-- Opening Marker --

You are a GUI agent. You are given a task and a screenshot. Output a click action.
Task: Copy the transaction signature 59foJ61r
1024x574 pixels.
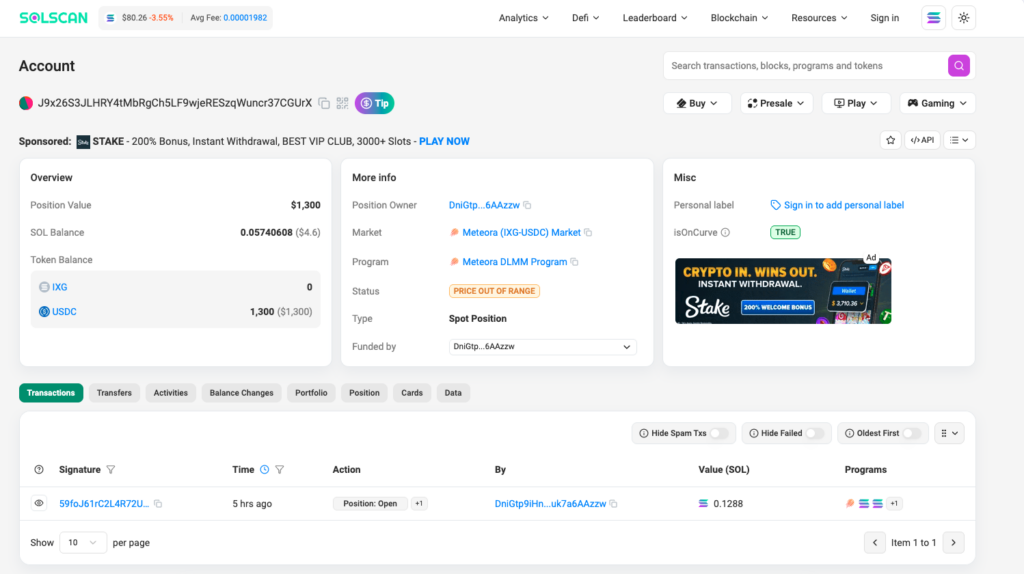(x=158, y=504)
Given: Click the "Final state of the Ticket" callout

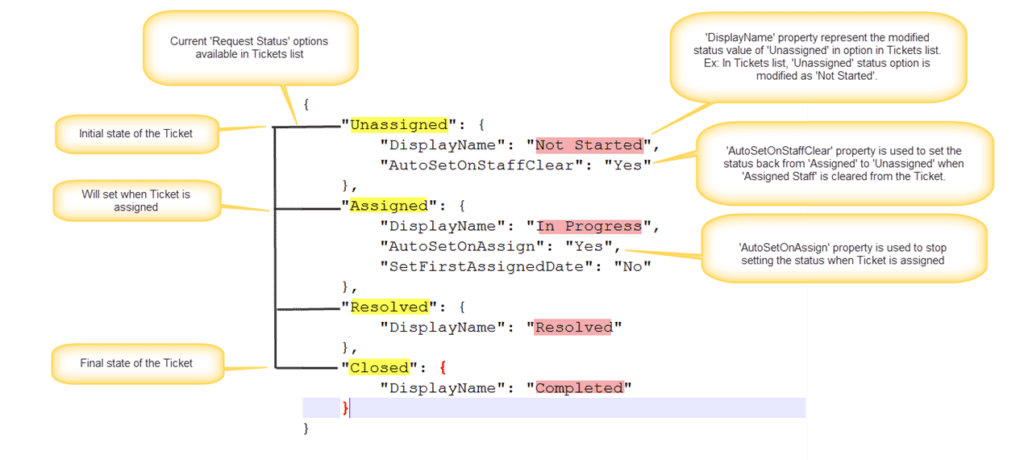Looking at the screenshot, I should coord(136,362).

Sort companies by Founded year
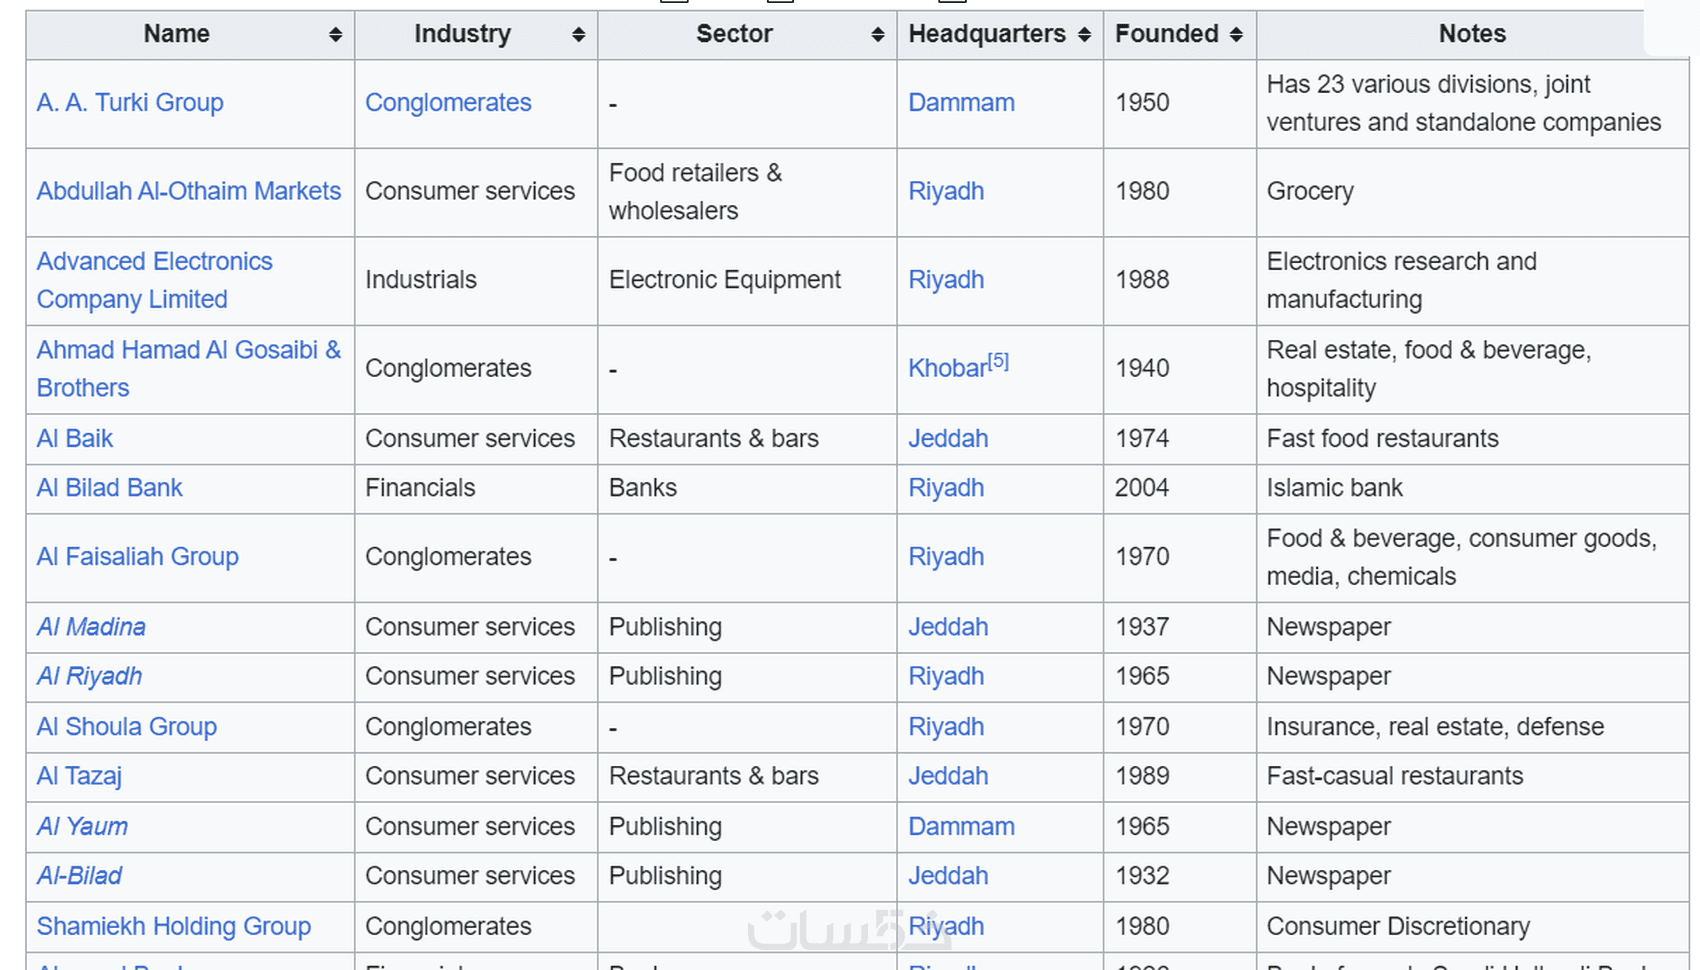[x=1236, y=35]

-- Closing Marker --

TASK DESCRIPTION: The result should be an exact retyped version of all the entries above, containing no pictures.

RESPONSE AREA:
You are a GUI agent. You are given a task and a screenshot. Output a click action.
Task: Copy the transaction signature 59foJ61r
1024x574 pixels.
(x=158, y=504)
Given: Click the "Final state of the Ticket" callout

Looking at the screenshot, I should coord(136,362).

Sort companies by Founded year
[x=1236, y=35]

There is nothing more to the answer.